TASKS AND EXERCISES:
#1 Using the article on China's deflation, answer these:
(a) By what percentage did China's Consumer Price Index drop in January from a year ago?
(b) In what year did Li Keqiang dismiss his country's economic data as "man-made"?
(c) By what percentage did the producer price index slip in January from a year ago?
#2 Copy the article on China's deflation word for word, everything from "Is China's Deflation" down to "month of decline.".

Is China's Deflation Increasing? Or Has It "Bottomed Out"?
How Much More "Collapse" Is Left?
How can we be sure that China is spiraling deeper into deflation? Simple: Beijing openly admits it.
China’s consumer prices slid deeper into deflationary territory last month, suffering their biggest drop since the global recession in 2009 and underscoring the huge challenges facing the economy.
The country’s Consumer Price Index (CPI) dropped by 0.8% in January from a year ago, according to the National Bureau of Statistics (NBS) on Thursday. It was the steepest fall since September 2009 and marks a fourth straight month of decline.
It is unlikely that Beijing would admit to ongoing deflation if there was any way to spin the data otherwise, especially given their long-standing reputation for economic mendacity.
Subject matter experts have long questioned the veracity of Beijing's economic reports in general, including former Chinese premier Li Keqiang, who in 2007 dismissed his country's economic data as "man-made."
Nor is it just consumer prices which are showing persistent declines. China’s Producer Price Index notched its sixteenth straight month of declines in January.
In other data published on Thursday, factory gate prices also fell, with the producer price index slipping 2.5% in January from a year ago, compared with a 2.7% decline in December, a modest improvement but underscoring weaker energy prices and subdued domestic demand.
There is no question that the Chinese economy is mired in deflation, and that it has been mired in deflation for some time now. What is a question is whether this deflation is becoming an economic “death spiral” or whether a rebound is imminent.

SUPPLIED RECORDS:
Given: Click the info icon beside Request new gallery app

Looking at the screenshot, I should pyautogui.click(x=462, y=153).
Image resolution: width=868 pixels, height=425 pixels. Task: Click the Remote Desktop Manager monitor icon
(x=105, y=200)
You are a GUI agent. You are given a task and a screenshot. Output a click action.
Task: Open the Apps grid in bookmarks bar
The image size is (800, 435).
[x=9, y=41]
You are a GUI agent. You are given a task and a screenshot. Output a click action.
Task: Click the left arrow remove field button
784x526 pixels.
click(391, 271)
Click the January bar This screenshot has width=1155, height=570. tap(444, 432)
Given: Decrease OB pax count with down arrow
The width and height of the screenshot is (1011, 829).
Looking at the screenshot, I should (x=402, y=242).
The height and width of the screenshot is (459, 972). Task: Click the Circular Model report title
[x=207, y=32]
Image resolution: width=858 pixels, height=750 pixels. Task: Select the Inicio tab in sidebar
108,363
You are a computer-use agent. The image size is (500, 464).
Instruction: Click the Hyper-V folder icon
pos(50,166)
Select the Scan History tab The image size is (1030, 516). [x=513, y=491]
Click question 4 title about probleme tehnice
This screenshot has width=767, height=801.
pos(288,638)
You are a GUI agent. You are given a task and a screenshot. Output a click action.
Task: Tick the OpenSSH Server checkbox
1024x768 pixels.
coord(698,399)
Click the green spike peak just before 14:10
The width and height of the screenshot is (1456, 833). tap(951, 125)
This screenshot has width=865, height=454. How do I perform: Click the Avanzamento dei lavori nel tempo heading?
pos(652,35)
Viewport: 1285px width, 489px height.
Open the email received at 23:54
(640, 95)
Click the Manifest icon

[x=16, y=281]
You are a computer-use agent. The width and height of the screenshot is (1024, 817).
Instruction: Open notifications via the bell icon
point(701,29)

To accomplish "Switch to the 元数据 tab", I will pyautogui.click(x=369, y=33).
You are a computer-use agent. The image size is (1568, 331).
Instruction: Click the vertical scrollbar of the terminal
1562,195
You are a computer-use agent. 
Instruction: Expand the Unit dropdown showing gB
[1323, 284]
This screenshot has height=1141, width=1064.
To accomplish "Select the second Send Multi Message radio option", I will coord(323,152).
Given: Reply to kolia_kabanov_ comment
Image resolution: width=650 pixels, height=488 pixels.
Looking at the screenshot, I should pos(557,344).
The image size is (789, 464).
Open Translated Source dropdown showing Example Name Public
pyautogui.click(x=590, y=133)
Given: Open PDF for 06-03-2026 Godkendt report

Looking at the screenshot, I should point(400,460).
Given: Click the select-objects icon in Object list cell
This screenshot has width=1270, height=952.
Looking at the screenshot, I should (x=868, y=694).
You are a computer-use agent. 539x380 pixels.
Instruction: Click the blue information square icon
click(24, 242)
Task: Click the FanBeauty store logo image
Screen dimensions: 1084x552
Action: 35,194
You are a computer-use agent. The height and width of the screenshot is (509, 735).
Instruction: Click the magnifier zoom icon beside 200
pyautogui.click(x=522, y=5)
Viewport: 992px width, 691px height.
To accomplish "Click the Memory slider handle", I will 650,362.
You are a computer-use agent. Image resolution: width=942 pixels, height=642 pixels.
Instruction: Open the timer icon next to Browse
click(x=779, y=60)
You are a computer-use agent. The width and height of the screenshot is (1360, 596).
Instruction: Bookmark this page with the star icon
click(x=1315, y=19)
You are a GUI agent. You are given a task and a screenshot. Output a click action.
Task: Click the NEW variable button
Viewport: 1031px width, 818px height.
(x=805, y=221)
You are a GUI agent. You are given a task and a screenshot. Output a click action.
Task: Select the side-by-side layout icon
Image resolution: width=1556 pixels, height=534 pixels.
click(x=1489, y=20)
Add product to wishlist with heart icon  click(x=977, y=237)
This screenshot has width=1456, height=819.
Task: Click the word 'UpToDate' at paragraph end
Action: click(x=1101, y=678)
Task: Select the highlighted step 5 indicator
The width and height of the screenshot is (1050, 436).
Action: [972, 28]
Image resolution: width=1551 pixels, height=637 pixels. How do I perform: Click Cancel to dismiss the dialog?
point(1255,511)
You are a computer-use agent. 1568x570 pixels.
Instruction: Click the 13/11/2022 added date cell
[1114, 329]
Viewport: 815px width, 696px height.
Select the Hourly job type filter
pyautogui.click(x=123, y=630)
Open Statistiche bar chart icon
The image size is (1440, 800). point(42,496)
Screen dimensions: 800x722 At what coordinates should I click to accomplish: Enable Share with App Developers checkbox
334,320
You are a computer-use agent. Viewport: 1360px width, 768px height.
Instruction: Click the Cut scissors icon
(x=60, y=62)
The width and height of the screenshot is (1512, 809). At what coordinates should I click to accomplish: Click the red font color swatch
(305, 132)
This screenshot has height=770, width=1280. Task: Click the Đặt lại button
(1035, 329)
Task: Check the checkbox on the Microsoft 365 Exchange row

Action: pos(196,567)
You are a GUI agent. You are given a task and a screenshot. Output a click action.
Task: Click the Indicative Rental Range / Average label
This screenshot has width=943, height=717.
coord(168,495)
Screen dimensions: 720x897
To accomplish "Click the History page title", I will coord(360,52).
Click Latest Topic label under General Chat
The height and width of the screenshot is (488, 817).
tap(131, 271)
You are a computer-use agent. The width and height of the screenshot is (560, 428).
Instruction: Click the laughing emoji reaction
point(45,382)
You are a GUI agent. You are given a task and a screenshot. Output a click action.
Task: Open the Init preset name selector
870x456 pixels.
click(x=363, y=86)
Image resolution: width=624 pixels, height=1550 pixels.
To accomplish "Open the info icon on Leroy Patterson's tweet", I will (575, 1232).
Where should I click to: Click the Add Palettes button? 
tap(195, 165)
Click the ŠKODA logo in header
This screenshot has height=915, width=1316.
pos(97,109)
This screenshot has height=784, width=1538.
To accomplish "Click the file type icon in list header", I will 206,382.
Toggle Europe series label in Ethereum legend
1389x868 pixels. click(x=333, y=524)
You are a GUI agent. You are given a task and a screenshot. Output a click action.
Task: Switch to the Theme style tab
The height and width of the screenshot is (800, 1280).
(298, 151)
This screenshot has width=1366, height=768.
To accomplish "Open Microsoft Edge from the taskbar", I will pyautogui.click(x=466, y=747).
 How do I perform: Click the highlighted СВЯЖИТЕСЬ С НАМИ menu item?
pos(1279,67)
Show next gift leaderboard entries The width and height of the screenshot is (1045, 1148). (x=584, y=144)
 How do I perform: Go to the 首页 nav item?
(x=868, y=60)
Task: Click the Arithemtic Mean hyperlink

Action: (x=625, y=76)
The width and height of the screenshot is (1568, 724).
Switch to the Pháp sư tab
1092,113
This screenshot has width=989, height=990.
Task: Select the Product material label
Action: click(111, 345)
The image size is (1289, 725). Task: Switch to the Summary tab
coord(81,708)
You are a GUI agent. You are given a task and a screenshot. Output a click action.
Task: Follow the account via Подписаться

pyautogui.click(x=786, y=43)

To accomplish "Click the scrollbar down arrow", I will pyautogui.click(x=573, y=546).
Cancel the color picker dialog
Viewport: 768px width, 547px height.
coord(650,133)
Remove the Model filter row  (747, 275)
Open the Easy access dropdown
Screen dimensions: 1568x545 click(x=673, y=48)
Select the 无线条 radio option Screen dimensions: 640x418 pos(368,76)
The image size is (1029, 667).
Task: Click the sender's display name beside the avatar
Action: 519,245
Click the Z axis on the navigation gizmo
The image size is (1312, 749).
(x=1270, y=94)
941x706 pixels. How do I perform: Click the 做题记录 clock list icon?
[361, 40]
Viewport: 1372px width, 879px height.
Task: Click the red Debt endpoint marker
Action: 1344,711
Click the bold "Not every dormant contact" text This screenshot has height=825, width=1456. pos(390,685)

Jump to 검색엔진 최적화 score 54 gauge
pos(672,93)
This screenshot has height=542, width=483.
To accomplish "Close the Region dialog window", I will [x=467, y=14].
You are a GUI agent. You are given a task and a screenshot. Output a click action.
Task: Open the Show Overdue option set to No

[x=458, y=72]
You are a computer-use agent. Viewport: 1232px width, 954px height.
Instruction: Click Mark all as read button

ANSWERS TO THE EXERCISES:
#1
(a) 0.8%
(b) 2007
(c) 2.5%

#2
Is China's Deflation Increasing? Or Has It "Bottomed Out"?
How Much More "Collapse" Is Left?
How can we be sure that China is spiraling deeper into deflation? Simple: Beijing openly admits it.
China’s consumer prices slid deeper into deflationary territory last month, suffering their biggest drop since the global recession in 2009 and underscoring the huge challenges facing the economy.
The country’s Consumer Price Index (CPI) dropped by 0.8% in January from a year ago, according to the National Bureau of Statistics (NBS) on Thursday. It was the steepest fall since September 2009 and marks a fourth straight month of decline.